Learning how to code schemas can be real tricky at first. But the good news is that Raven has recently launched a browser-based tool that allows its users to generate schemas called

You can easily create markups using this tool and copy the generated code to your website.

Think Conversions

Every page of your site is a landing page that’s capable of generating you revenue. And Google is also looking at this kind of ability from your content to determine if it can satisfy your site’s visitors.

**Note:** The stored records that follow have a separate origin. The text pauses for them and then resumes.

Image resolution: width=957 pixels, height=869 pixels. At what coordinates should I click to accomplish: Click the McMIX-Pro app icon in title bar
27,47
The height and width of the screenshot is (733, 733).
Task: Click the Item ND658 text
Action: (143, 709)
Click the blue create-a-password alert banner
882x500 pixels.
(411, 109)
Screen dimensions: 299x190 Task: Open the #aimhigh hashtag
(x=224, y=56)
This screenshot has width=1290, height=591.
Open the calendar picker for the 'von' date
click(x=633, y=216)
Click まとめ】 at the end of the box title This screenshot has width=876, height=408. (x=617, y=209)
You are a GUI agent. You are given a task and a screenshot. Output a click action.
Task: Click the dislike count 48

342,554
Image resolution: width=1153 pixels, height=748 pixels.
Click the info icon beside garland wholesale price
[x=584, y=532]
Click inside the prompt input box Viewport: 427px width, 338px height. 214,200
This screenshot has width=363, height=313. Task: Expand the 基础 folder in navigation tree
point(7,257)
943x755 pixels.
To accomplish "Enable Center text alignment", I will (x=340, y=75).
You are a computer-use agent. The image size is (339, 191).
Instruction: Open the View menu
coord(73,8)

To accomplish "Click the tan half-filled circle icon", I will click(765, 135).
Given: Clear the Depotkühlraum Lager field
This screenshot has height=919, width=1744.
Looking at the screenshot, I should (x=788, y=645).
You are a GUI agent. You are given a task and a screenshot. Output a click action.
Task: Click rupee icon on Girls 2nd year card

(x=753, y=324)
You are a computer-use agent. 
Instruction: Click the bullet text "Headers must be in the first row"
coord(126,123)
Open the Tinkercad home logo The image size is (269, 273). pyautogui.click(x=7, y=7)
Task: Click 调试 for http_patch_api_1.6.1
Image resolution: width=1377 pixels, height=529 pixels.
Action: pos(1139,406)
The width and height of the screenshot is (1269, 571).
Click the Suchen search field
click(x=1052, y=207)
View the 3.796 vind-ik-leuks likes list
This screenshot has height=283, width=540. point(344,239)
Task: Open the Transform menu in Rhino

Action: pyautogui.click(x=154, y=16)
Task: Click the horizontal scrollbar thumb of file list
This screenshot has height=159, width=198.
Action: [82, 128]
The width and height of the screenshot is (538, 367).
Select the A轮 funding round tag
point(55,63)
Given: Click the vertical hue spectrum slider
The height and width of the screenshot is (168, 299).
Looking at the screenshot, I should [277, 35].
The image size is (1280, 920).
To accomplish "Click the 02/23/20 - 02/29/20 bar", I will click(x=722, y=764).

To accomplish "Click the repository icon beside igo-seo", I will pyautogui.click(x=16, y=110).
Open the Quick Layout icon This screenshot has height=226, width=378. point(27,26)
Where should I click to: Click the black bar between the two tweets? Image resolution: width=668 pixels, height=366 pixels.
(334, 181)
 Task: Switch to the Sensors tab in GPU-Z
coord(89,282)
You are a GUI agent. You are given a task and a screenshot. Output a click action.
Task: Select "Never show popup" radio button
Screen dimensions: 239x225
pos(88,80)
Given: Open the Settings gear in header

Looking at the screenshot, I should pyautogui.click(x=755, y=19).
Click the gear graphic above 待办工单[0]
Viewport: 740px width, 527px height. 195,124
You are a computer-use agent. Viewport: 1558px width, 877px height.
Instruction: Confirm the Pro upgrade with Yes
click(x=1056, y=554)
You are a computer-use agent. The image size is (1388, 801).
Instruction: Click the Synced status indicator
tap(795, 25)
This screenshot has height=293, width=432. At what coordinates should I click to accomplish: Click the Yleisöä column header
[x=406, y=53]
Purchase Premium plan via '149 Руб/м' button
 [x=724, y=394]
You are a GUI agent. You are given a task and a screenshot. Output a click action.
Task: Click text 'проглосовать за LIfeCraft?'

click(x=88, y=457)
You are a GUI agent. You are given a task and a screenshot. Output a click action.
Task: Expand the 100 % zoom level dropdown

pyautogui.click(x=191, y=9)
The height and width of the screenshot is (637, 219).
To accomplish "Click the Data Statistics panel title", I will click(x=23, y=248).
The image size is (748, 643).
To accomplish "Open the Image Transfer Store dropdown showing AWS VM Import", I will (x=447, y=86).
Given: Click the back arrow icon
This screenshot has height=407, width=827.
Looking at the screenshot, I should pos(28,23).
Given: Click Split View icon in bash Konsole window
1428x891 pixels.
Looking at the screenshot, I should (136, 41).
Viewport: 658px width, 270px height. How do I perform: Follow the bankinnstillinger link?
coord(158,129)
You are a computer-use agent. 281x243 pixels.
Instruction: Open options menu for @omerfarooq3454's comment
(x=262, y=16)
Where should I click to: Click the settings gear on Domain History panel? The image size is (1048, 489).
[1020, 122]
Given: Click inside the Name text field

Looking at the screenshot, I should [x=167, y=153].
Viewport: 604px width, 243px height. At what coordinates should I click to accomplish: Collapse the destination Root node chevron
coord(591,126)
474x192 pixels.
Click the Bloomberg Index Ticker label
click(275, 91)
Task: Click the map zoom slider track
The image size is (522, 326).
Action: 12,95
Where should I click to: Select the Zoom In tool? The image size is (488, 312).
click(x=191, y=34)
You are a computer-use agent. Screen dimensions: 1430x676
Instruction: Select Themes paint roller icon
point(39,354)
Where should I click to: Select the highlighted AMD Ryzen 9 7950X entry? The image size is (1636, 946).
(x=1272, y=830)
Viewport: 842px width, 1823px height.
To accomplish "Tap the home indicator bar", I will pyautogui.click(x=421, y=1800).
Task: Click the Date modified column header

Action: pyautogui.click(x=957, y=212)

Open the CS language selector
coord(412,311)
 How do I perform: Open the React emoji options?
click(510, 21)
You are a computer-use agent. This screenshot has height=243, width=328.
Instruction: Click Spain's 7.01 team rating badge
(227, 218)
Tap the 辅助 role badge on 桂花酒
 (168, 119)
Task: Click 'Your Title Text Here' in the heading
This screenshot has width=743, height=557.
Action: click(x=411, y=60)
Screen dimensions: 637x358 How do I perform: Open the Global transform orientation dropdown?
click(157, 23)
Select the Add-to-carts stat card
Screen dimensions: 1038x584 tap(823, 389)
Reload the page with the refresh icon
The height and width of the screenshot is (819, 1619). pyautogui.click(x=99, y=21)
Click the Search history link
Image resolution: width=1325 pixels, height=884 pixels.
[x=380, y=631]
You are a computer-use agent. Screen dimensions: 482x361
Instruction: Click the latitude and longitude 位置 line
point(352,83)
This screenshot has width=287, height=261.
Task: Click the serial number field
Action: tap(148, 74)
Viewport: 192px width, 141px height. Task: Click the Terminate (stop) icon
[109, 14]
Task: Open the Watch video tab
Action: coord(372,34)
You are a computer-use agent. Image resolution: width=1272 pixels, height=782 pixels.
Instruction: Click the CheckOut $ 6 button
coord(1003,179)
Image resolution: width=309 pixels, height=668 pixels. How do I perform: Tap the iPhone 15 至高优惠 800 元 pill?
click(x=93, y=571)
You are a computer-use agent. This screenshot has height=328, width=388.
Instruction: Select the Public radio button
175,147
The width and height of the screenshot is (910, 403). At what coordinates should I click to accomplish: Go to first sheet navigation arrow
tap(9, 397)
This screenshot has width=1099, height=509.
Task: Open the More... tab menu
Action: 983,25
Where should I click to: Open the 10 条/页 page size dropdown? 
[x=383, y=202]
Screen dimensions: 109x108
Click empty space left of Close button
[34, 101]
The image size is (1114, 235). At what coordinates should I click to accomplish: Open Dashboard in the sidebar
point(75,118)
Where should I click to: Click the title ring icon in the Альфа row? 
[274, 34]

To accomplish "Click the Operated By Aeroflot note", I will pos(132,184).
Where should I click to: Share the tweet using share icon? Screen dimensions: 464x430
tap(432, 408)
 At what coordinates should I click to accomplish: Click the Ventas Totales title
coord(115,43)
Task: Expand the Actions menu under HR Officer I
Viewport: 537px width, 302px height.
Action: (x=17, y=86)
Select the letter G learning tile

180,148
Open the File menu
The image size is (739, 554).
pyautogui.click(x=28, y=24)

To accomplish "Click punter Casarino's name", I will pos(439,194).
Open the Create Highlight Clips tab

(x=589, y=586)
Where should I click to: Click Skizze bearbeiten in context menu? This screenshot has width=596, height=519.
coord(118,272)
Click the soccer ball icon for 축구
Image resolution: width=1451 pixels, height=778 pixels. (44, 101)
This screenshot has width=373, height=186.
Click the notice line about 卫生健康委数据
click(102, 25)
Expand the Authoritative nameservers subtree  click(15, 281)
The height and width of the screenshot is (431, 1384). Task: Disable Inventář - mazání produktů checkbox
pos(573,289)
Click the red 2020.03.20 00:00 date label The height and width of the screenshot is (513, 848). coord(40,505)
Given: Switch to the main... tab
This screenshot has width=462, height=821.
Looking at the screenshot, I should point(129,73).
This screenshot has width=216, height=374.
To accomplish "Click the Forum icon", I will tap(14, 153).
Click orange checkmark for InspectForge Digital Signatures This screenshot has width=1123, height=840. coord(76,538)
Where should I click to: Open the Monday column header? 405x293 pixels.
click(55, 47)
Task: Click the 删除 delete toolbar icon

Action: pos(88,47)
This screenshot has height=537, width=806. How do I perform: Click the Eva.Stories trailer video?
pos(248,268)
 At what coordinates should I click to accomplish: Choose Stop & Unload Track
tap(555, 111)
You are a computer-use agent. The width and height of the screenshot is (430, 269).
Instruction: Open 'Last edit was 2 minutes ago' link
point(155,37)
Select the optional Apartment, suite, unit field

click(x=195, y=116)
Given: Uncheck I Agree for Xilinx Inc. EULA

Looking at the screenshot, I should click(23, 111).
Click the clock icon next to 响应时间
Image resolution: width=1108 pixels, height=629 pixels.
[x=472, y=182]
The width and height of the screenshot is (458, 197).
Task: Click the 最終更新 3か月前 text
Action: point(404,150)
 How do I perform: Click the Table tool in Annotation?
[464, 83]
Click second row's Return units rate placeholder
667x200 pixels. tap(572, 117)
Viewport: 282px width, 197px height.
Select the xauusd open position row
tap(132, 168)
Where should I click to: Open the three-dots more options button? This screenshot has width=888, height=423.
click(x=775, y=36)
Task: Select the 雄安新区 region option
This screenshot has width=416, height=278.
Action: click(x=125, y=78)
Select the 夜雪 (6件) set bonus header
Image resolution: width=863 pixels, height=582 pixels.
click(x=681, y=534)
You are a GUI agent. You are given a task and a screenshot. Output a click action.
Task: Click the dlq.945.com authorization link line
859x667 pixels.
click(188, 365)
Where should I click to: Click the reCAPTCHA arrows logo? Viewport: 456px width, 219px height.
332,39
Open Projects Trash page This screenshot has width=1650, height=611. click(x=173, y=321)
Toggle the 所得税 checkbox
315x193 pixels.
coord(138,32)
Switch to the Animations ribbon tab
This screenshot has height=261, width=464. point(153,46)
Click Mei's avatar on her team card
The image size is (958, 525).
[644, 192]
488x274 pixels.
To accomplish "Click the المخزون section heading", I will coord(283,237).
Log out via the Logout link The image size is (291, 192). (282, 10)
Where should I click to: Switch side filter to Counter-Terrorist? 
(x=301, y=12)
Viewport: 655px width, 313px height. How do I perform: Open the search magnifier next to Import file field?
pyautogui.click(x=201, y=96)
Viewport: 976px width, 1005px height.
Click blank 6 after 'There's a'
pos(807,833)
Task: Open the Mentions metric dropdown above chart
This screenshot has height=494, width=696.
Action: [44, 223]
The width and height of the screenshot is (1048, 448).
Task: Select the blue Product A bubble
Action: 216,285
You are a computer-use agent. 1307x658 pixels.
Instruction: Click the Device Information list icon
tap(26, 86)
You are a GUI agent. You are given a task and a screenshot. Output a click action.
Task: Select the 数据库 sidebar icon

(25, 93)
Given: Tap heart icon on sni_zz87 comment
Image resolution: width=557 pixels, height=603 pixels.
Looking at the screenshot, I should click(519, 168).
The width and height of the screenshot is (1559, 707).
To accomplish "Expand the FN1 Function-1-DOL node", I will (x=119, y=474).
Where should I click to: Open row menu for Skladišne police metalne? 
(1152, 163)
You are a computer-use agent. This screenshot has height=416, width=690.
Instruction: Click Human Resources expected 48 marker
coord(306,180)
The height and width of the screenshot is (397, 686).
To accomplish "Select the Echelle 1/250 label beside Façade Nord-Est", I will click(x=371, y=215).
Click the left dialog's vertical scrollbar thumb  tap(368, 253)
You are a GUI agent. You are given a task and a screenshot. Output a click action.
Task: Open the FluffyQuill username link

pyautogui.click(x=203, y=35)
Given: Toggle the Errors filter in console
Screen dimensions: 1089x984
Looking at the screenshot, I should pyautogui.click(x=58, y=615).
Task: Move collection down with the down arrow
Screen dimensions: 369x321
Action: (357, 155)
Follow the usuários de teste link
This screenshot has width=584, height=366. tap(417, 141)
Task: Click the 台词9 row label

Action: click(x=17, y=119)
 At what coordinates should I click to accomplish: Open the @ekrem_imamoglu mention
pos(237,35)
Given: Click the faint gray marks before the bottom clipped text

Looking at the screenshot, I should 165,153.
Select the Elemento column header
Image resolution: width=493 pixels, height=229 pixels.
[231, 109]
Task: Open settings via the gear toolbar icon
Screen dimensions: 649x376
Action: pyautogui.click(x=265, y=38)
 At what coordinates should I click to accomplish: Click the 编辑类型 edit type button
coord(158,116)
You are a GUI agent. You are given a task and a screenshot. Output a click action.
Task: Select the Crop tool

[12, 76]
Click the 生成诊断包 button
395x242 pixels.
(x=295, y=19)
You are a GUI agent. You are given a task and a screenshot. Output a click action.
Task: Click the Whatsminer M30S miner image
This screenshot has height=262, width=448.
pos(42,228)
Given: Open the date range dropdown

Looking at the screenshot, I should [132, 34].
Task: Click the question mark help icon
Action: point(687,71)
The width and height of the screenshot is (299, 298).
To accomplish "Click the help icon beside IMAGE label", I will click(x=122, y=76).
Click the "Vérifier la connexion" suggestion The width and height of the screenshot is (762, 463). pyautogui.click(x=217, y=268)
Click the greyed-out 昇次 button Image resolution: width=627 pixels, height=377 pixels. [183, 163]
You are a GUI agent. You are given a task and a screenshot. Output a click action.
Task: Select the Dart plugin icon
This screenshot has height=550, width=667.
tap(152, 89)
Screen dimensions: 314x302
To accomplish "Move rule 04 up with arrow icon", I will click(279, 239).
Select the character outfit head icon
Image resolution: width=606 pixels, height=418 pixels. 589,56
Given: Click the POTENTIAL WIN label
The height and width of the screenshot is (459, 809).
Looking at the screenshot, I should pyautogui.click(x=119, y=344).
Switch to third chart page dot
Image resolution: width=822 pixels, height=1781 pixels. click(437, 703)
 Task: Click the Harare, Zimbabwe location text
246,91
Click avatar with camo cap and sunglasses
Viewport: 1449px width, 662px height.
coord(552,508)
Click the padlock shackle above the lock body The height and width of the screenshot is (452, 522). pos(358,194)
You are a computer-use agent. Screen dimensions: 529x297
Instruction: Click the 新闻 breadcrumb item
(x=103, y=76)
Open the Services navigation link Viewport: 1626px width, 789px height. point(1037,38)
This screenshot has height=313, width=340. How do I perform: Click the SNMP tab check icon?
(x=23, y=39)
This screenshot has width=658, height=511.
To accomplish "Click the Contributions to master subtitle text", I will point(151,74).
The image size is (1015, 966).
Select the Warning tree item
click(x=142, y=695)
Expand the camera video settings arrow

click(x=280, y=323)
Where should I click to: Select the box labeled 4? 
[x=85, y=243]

Implementing conversion-oriented optimization to your site’s content is definitely advantageous in so many ways, not just with rankings, but as well as in business perspectives. Some of the most common ways that you can apply to your content to increase the chances of converting its page traffic are:

  • Improving the page’s loading speed – you can use Google Lab’s Page Speed Online to see the elements that make your page load time slower and this web-based tool will also provide suggestions on how you can optimize these page or site-level elements.
  • Improving your content’s callto-action – make sure that your site offers are visible to your new visitors (you can place it above the fold or below after the content, and continuously test where it works best). It’s also best to make your offers relevant to what your content is about (basing the products, services, newsletters, ebooks or webinars you want to upsell on the topic of the content).
  • Internally linking to other relevant and useful content of the site – promote your site’s other popular/authority content through internal links, and make these links very visible (by placing them within the content and using longer strings of texts for their anchor texts), as this can increase your site’s average page visits and site visit duration/time on site. The more your visitors see your other content, the more you can funnel them to subscribing or returning to your site.

Build strong internal links to your “great content”

Lastly, once you have published your new content, you can then start building internal links to it from your other strong content (old related blog posts/articles). Vary the anchor texts that you’ll use for internal linking and try to make the linking contextual to entice clicks from visitors on these pages.